Error(s) in loading state_dict for HiDreamImageTransformer2DModel:
While copying the parameter named "double_stream_blocks.0.block.ff_i.gate.weight", whose dimensions in the model are torch.Size([4, 2560]) and whose dimensions in the checkpoint are torch.Size([4, 2720]), an exception occurred : ('The size of tensor a (2560) must match the size of tensor b (2720) at non-singleton dimension 1',).
While copying the parameter named "double_stream_blocks.1.block.ff_i.gate.weight", whose dimensions in the model are torch.Size([4, 2560]) and whose dimensions in the checkpoint are torch.Size([4, 2720]), an exception occurred : ('The size of tensor a (2560) must match the size of tensor b (2720) at non-singleton dimension 1',). ...
how about the fp8 safetensors? the first three (q4_0, q5_0 and q8_0) might need to adjust a bit; others should work; try GGUF QuadrupleCLIP Loader with the code update later; working on still
I tried using the load diffusion model node with the fp8 safe tensors, it gives me the same error when it tries to do Ksampling. I also tried the q4_0 but it gave a very similar error, the dimension numbers were different but still a mismatch. I saw city96 is uploading ggufs as well I am downloading that to see if it works. https://huggingface.co/city96/HiDream-I1-Dev-gguf
ok, thanks; stay tuned
I tried city96's ggufs, they get passed the gguf loading stage but it gives this error on KSampling
mat1 and mat2 shapes cannot be multiplied (2x768 and 2048x2560)

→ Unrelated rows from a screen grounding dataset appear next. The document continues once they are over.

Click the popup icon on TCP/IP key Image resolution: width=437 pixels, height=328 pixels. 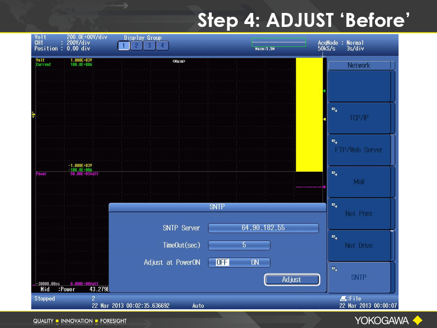(x=334, y=109)
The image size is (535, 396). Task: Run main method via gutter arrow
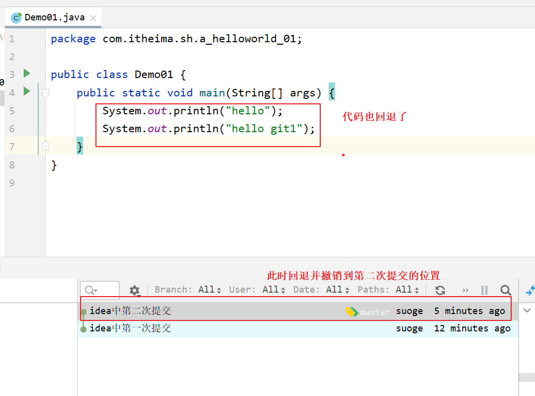27,91
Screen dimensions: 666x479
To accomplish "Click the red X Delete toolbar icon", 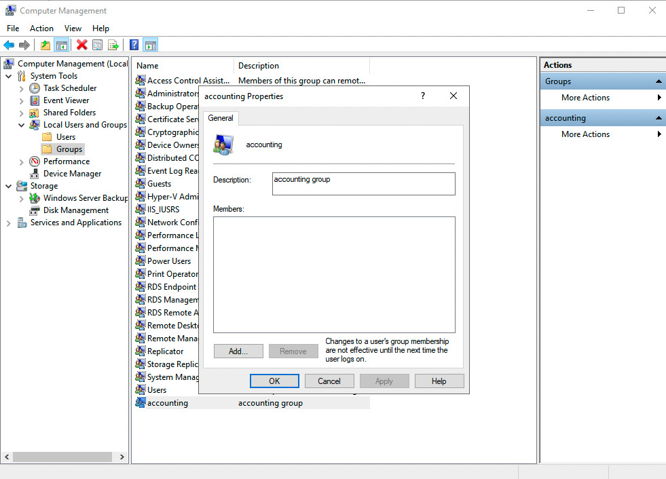I will coord(81,45).
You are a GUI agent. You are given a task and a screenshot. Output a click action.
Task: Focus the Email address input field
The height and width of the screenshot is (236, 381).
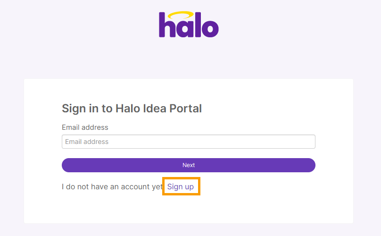click(189, 142)
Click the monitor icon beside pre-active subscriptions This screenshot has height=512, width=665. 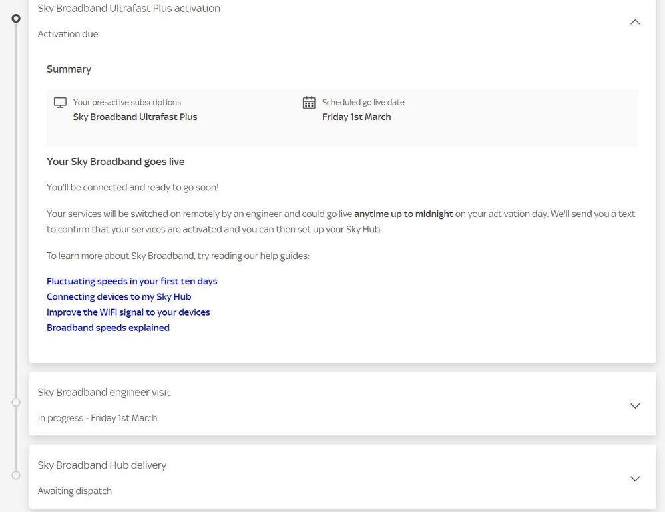[60, 103]
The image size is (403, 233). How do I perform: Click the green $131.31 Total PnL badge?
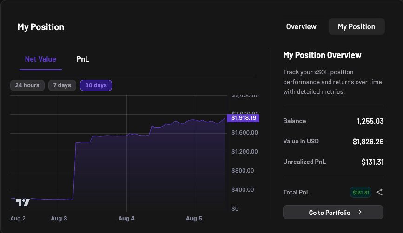(x=361, y=192)
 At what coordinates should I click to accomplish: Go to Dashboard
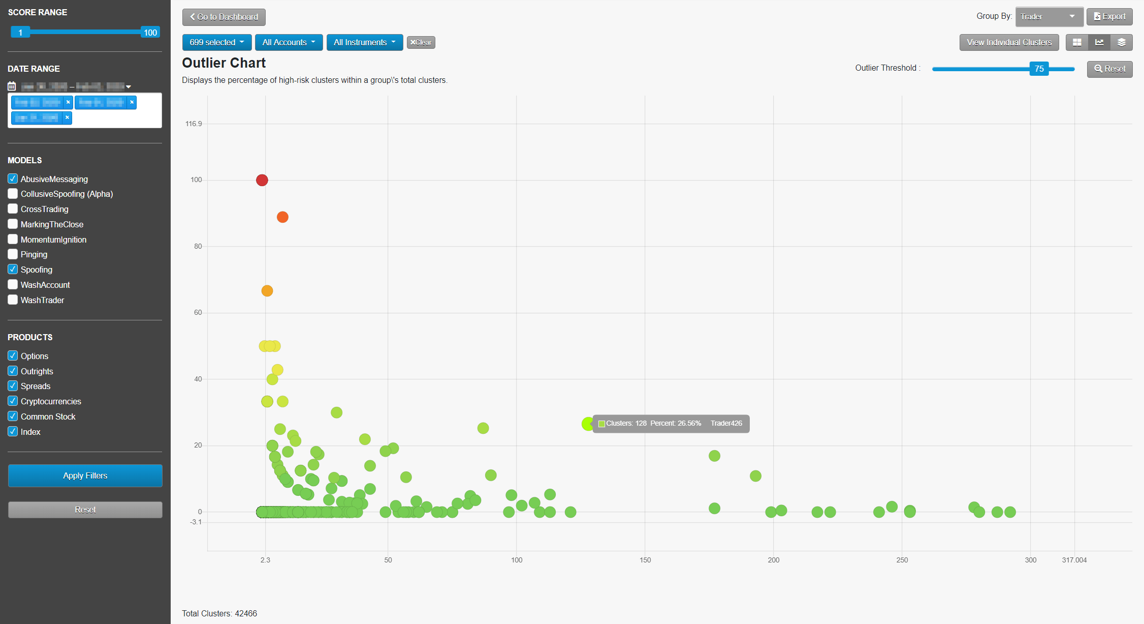point(224,17)
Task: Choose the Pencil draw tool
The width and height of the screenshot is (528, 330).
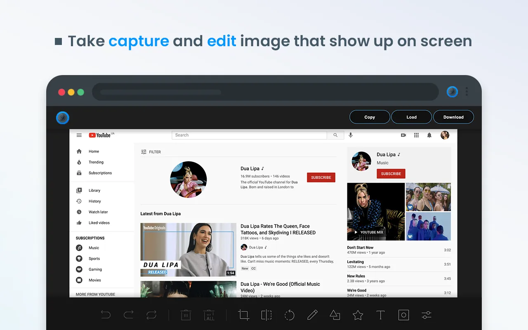Action: pyautogui.click(x=312, y=316)
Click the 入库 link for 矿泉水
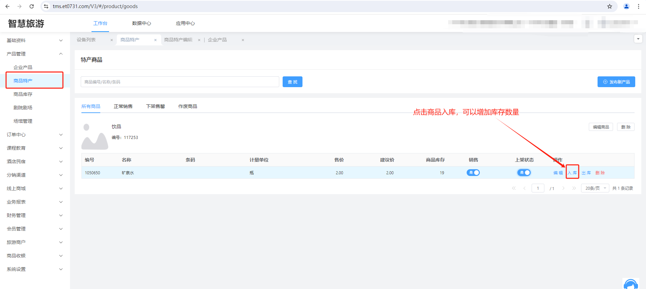 coord(572,173)
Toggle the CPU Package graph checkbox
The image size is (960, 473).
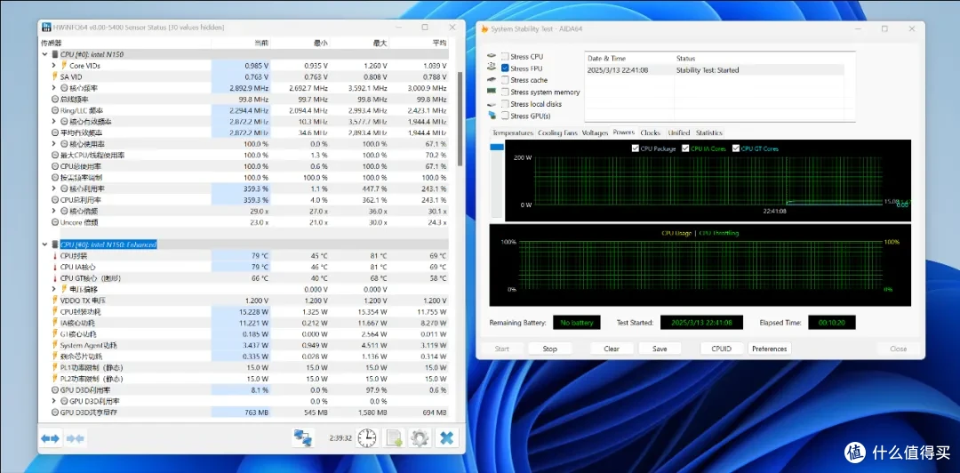point(635,148)
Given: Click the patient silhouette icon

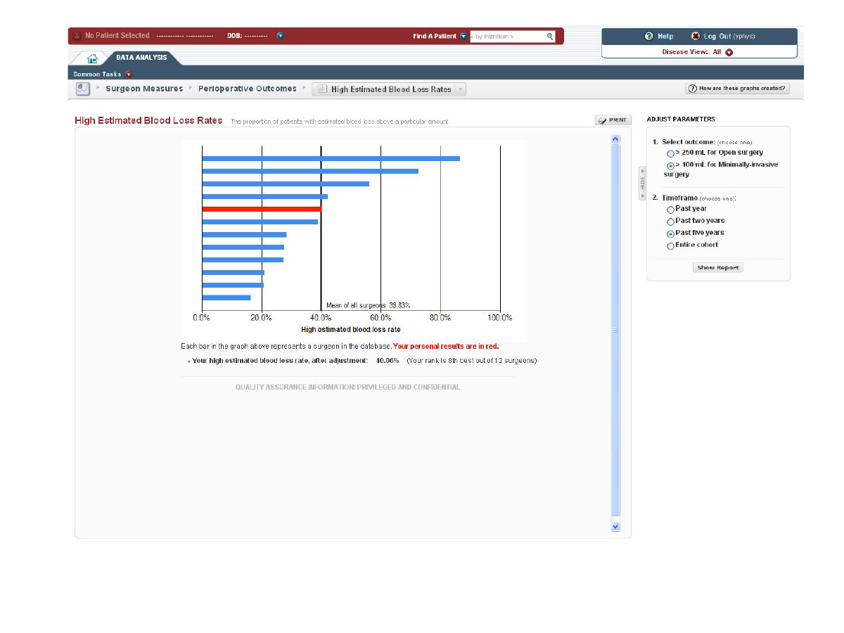Looking at the screenshot, I should tap(77, 36).
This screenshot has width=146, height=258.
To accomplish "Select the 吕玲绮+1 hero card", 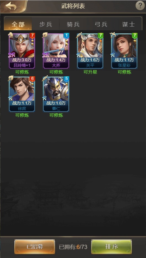I will pyautogui.click(x=22, y=51).
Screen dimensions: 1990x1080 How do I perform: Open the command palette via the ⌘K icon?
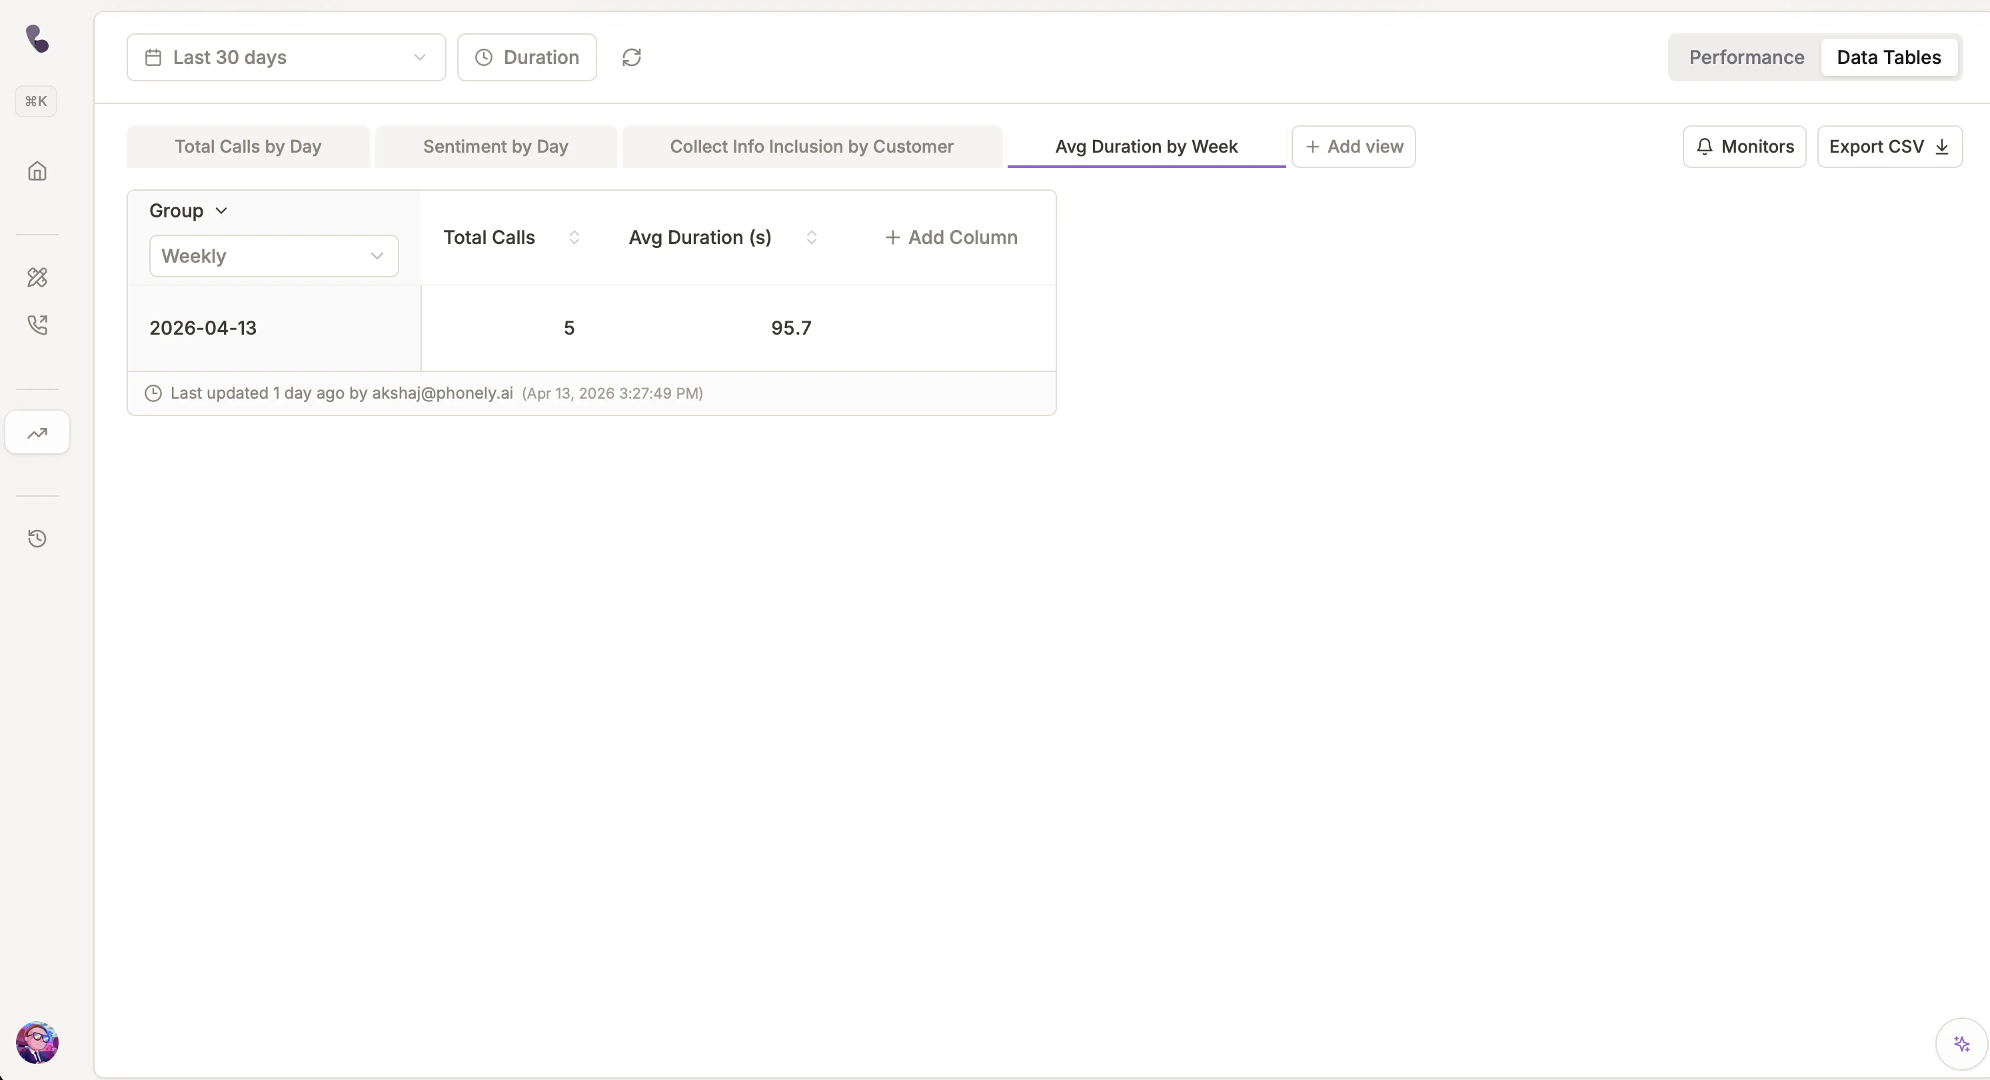click(36, 100)
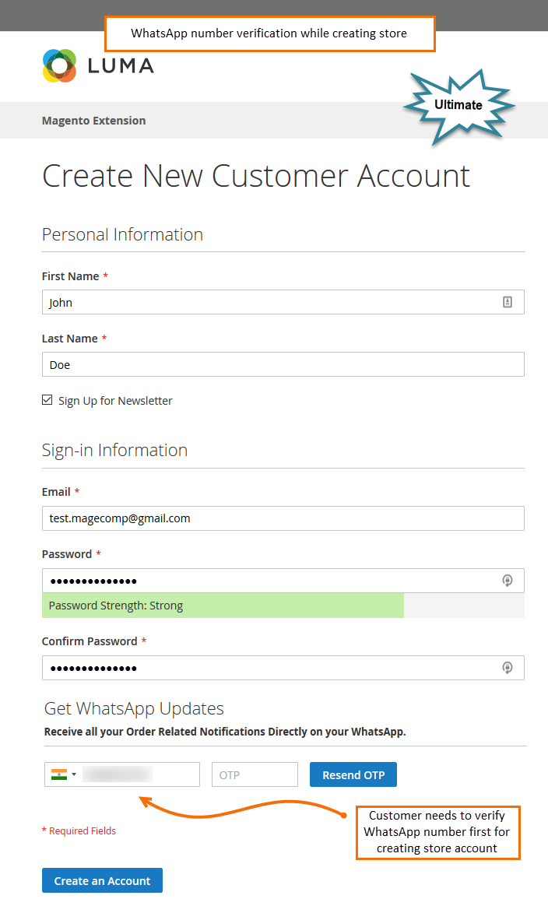The height and width of the screenshot is (920, 548).
Task: Click the key icon in Confirm Password field
Action: point(508,667)
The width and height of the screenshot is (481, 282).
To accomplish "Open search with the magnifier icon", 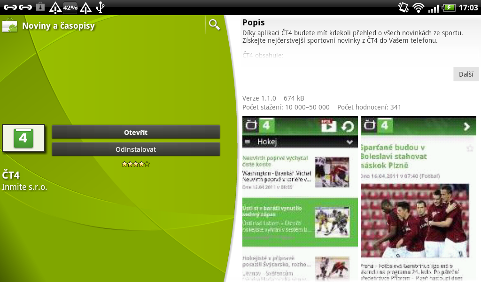I will coord(214,24).
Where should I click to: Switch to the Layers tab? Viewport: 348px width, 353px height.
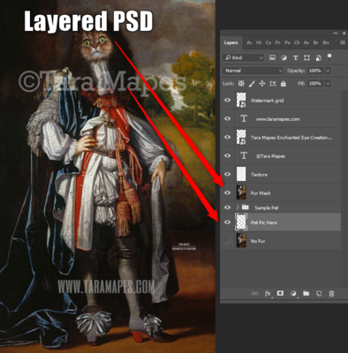(231, 43)
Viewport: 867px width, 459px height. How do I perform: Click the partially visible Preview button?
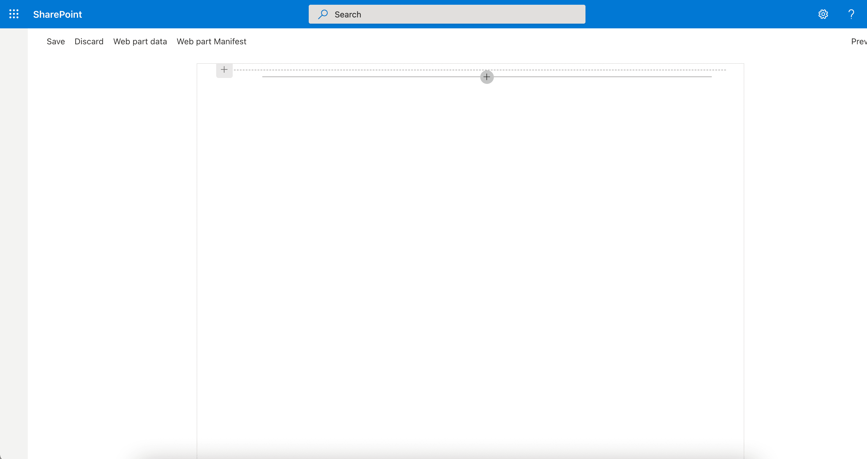point(859,41)
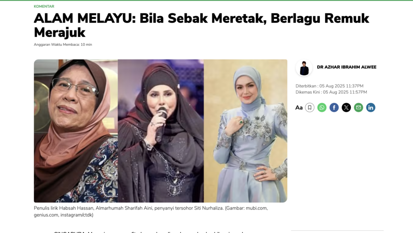This screenshot has height=233, width=413.
Task: Share article via WhatsApp icon
Action: pyautogui.click(x=321, y=108)
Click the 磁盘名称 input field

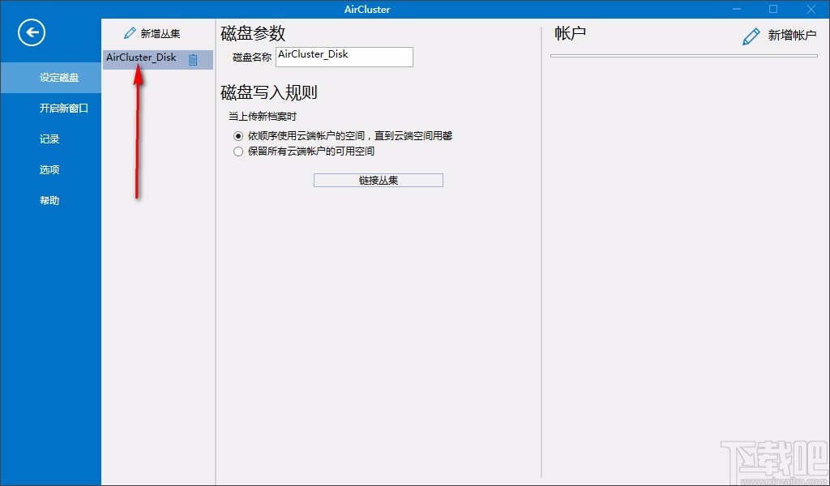pos(344,57)
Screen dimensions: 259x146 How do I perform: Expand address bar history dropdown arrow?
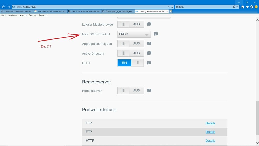tap(169, 7)
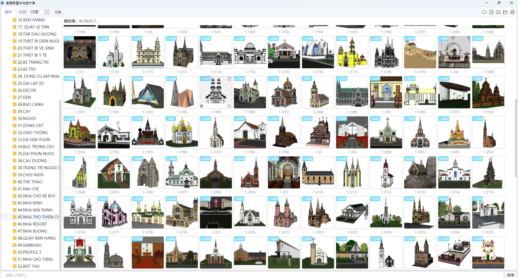Click the 替 replace icon on model 1 (185)
Viewport: 518px width, 278px height.
click(x=202, y=106)
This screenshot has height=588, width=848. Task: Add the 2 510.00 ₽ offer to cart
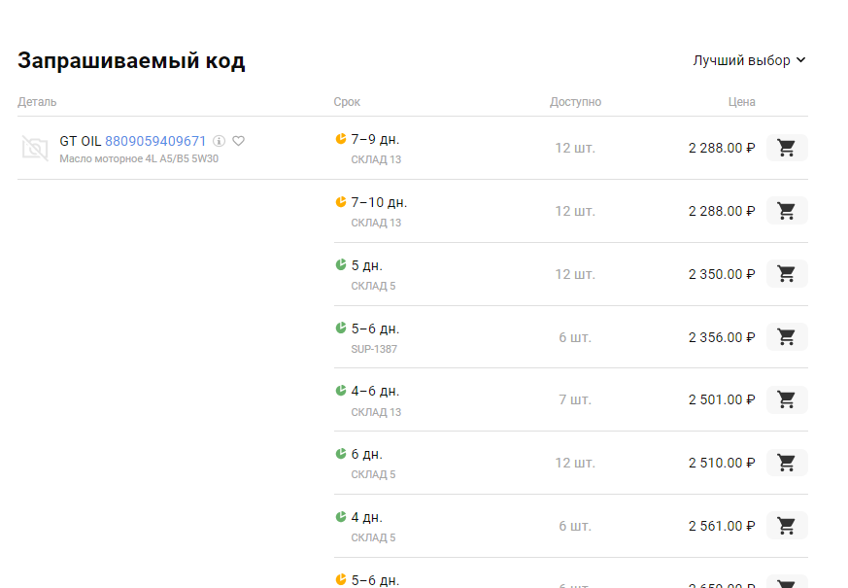pyautogui.click(x=787, y=463)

I tried city96's ggufs, they get passed the gguf loading stage but it gives this error on KSampling
mat1 and mat2 shapes cannot be multiplied (2x768 and 2048x2560)
hope a fix soon
For the quants in this repo, they likely need to be re-uploaded, as the ffn gate weight gets loaded into a torch.nn.parameter, which means you have to keep it in either FP32 or FP16 to be loadable.
For my quants, I did a quick test, and they did work on the instance I was testing on. You do need all 4 text encoders from the comfy repo for it to work, though. (L8 ls just llama 8B, I made that myself before comfy finished uploading. The clip models in that repo I think are also different, as they include the projection weight, while the ones comfy uploaded with flux didn't, so may need to download those as well).
For the quants in this repo, they likely need to be re-uploaded, as the ffn gate weight gets loaded into a torch.nn.parameter, which means you have to keep it in either FP32 or FP16 to be loadable.
For my quants, I did a quick test, and they did work on the instance I was testing on. You do need all 4 text encoders from the comfy repo for it to work, though. (L8 ls just llama 8B, I made that myself before comfy finished uploading. The clip models in that repo I think are also different, as they include the projection weight, while the ones comfy uploaded with flux didn't, so may need to download those as well).
thanks
Which one is recommended after testing, full or dev? 24G video memory.
@zhaoqi The difference between full and dev is the speed vs quality. Full recommends 50 steps vs dev recommends 28 steps. They consume the same amount of VRAM. I think Full is better than Dev but I have only been working with the NF4 models. I would try the q8 model and if its to slow then step down to q6 or q4.